--- Supplied records Enclosed Below ---

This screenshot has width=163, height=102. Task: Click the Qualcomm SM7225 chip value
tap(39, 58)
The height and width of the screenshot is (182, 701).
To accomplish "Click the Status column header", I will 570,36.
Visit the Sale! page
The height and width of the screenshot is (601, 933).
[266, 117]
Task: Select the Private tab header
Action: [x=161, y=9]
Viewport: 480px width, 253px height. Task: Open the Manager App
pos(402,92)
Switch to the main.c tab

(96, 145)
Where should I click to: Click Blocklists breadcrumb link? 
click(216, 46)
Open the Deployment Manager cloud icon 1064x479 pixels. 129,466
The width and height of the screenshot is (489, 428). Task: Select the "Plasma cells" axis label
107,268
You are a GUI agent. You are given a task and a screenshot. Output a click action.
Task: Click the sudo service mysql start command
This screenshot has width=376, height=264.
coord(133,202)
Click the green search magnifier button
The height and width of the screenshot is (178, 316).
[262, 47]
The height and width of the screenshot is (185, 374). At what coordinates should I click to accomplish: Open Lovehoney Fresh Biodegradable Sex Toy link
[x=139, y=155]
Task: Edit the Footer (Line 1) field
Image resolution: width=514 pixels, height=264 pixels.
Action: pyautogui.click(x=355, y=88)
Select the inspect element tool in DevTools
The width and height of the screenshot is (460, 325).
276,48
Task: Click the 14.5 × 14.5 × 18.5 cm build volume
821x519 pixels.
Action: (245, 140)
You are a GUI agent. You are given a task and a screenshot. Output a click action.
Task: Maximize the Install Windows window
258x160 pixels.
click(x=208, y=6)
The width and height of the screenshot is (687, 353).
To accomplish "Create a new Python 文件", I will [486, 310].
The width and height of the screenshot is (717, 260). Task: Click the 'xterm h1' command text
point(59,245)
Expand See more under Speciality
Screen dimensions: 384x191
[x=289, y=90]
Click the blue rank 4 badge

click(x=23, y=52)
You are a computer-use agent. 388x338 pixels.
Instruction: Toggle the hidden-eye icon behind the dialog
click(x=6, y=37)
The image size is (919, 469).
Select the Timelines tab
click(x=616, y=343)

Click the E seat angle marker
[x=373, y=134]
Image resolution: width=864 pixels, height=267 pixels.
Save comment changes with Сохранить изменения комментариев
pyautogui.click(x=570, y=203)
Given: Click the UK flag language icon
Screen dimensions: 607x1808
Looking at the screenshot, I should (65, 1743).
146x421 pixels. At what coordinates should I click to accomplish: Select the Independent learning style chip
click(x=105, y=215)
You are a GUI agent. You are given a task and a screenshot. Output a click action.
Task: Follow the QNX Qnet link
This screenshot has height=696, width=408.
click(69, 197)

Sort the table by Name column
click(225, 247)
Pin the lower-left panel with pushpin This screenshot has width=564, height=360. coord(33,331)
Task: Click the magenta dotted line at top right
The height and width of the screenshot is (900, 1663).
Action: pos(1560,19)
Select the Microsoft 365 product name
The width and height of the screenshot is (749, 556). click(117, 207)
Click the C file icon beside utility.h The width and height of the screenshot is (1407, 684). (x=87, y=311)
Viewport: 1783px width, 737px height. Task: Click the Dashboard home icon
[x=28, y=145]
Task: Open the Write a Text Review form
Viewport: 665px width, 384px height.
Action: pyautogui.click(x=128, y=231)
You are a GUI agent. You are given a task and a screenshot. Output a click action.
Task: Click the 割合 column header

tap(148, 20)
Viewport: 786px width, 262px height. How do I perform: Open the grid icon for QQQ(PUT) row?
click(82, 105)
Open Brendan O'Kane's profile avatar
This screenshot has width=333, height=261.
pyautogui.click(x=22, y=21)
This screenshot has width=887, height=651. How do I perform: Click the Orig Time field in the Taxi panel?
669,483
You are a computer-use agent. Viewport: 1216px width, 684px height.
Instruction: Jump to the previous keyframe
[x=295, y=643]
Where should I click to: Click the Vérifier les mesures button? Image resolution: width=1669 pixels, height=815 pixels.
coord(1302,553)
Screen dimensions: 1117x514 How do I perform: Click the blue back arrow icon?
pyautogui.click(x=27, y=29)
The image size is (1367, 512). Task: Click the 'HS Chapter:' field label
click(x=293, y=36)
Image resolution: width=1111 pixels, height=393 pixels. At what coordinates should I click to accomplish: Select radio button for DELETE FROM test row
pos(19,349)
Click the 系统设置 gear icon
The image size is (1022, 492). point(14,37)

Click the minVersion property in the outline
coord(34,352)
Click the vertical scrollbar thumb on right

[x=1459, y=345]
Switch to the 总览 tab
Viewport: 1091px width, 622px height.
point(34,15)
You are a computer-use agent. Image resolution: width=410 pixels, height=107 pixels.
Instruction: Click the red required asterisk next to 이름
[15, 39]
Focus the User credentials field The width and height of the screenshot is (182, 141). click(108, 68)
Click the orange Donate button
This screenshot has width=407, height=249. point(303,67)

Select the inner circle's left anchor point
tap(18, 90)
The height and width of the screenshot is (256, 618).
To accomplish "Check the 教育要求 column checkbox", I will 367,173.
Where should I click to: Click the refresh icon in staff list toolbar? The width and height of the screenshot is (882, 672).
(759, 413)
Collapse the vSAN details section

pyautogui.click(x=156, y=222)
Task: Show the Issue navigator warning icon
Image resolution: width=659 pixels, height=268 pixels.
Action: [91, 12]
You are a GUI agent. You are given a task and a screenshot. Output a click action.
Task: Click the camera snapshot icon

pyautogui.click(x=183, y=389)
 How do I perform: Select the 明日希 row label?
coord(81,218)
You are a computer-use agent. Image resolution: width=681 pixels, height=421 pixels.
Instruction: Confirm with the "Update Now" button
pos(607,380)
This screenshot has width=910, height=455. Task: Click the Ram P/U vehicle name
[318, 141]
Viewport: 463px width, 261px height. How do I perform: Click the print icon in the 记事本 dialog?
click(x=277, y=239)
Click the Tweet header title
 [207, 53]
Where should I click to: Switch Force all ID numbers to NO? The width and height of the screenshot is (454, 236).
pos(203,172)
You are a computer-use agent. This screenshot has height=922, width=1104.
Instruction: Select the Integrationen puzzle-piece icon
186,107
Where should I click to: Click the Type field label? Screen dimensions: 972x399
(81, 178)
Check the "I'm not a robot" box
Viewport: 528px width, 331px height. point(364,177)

--- End of Enclosed Supplied records ---

◆ What the task asks ◆
Type the material above out again, exactly.

◆ Response ◆
This screenshot has width=163, height=102. Task: Click the Qualcomm SM7225 chip value
tap(39, 58)
The height and width of the screenshot is (182, 701).
To accomplish "Click the Status column header", I will 570,36.
Visit the Sale! page
The height and width of the screenshot is (601, 933).
[266, 117]
Task: Select the Private tab header
Action: [x=161, y=9]
Viewport: 480px width, 253px height. Task: Open the Manager App
pos(402,92)
Switch to the main.c tab

(96, 145)
Where should I click to: Click Blocklists breadcrumb link? 
click(216, 46)
Open the Deployment Manager cloud icon 1064x479 pixels. 129,466
The width and height of the screenshot is (489, 428). Task: Select the "Plasma cells" axis label
107,268
You are a GUI agent. You are given a task and a screenshot. Output a click action.
Task: Click the sudo service mysql start command
This screenshot has width=376, height=264.
coord(133,202)
Click the green search magnifier button
The height and width of the screenshot is (178, 316).
[262, 47]
The height and width of the screenshot is (185, 374). At what coordinates should I click to accomplish: Open Lovehoney Fresh Biodegradable Sex Toy link
[x=139, y=155]
Task: Edit the Footer (Line 1) field
Image resolution: width=514 pixels, height=264 pixels.
Action: pyautogui.click(x=355, y=88)
Select the inspect element tool in DevTools
The width and height of the screenshot is (460, 325).
276,48
Task: Click the 14.5 × 14.5 × 18.5 cm build volume
821x519 pixels.
Action: (245, 140)
You are a GUI agent. You are given a task and a screenshot. Output a click action.
Task: Maximize the Install Windows window
258x160 pixels.
click(x=208, y=6)
The width and height of the screenshot is (687, 353).
To accomplish "Create a new Python 文件", I will [486, 310].
The width and height of the screenshot is (717, 260). Task: Click the 'xterm h1' command text
point(59,245)
Expand See more under Speciality
Screen dimensions: 384x191
[x=289, y=90]
Click the blue rank 4 badge

click(x=23, y=52)
You are a computer-use agent. 388x338 pixels.
Instruction: Toggle the hidden-eye icon behind the dialog
click(x=6, y=37)
The image size is (919, 469).
Select the Timelines tab
click(x=616, y=343)

Click the E seat angle marker
[x=373, y=134]
Image resolution: width=864 pixels, height=267 pixels.
Save comment changes with Сохранить изменения комментариев
pyautogui.click(x=570, y=203)
Given: Click the UK flag language icon
Screen dimensions: 607x1808
Looking at the screenshot, I should (65, 1743).
146x421 pixels. At what coordinates should I click to accomplish: Select the Independent learning style chip
click(x=105, y=215)
You are a GUI agent. You are given a task and a screenshot. Output a click action.
Task: Follow the QNX Qnet link
This screenshot has height=696, width=408.
click(69, 197)

Sort the table by Name column
click(225, 247)
Pin the lower-left panel with pushpin This screenshot has width=564, height=360. coord(33,331)
Task: Click the magenta dotted line at top right
The height and width of the screenshot is (900, 1663).
Action: pos(1560,19)
Select the Microsoft 365 product name
The width and height of the screenshot is (749, 556). click(117, 207)
Click the C file icon beside utility.h The width and height of the screenshot is (1407, 684). (x=87, y=311)
Viewport: 1783px width, 737px height. Task: Click the Dashboard home icon
[x=28, y=145]
Task: Open the Write a Text Review form
Viewport: 665px width, 384px height.
Action: pyautogui.click(x=128, y=231)
You are a GUI agent. You are given a task and a screenshot. Output a click action.
Task: Click the 割合 column header

tap(148, 20)
Viewport: 786px width, 262px height. How do I perform: Open the grid icon for QQQ(PUT) row?
click(82, 105)
Open Brendan O'Kane's profile avatar
This screenshot has width=333, height=261.
pyautogui.click(x=22, y=21)
This screenshot has width=887, height=651. How do I perform: Click the Orig Time field in the Taxi panel?
669,483
You are a computer-use agent. Viewport: 1216px width, 684px height.
Instruction: Jump to the previous keyframe
[x=295, y=643]
Where should I click to: Click the Vérifier les mesures button? Image resolution: width=1669 pixels, height=815 pixels.
coord(1302,553)
Screen dimensions: 1117x514 How do I perform: Click the blue back arrow icon?
pyautogui.click(x=27, y=29)
The image size is (1367, 512). Task: Click the 'HS Chapter:' field label
click(x=293, y=36)
Image resolution: width=1111 pixels, height=393 pixels. At what coordinates should I click to accomplish: Select radio button for DELETE FROM test row
pos(19,349)
Click the 系统设置 gear icon
The image size is (1022, 492). point(14,37)

Click the minVersion property in the outline
coord(34,352)
Click the vertical scrollbar thumb on right

[x=1459, y=345]
Switch to the 总览 tab
Viewport: 1091px width, 622px height.
point(34,15)
You are a computer-use agent. Image resolution: width=410 pixels, height=107 pixels.
Instruction: Click the red required asterisk next to 이름
[15, 39]
Focus the User credentials field The width and height of the screenshot is (182, 141). click(108, 68)
Click the orange Donate button
This screenshot has width=407, height=249. point(303,67)

Select the inner circle's left anchor point
tap(18, 90)
The height and width of the screenshot is (256, 618).
To accomplish "Check the 教育要求 column checkbox", I will 367,173.
Where should I click to: Click the refresh icon in staff list toolbar? The width and height of the screenshot is (882, 672).
(759, 413)
Collapse the vSAN details section

pyautogui.click(x=156, y=222)
Task: Show the Issue navigator warning icon
Image resolution: width=659 pixels, height=268 pixels.
Action: [91, 12]
You are a GUI agent. You are given a task and a screenshot. Output a click action.
Task: Click the camera snapshot icon

pyautogui.click(x=183, y=389)
 How do I perform: Select the 明日希 row label?
coord(81,218)
You are a computer-use agent. Image resolution: width=681 pixels, height=421 pixels.
Instruction: Confirm with the "Update Now" button
pos(607,380)
This screenshot has width=910, height=455. Task: Click the Ram P/U vehicle name
[318, 141]
Viewport: 463px width, 261px height. How do I perform: Click the print icon in the 记事本 dialog?
click(x=277, y=239)
Click the Tweet header title
 [207, 53]
Where should I click to: Switch Force all ID numbers to NO? The width and height of the screenshot is (454, 236).
pos(203,172)
You are a computer-use agent. This screenshot has height=922, width=1104.
Instruction: Select the Integrationen puzzle-piece icon
186,107
Where should I click to: Click the Type field label? Screen dimensions: 972x399
(81, 178)
Check the "I'm not a robot" box
Viewport: 528px width, 331px height. point(364,177)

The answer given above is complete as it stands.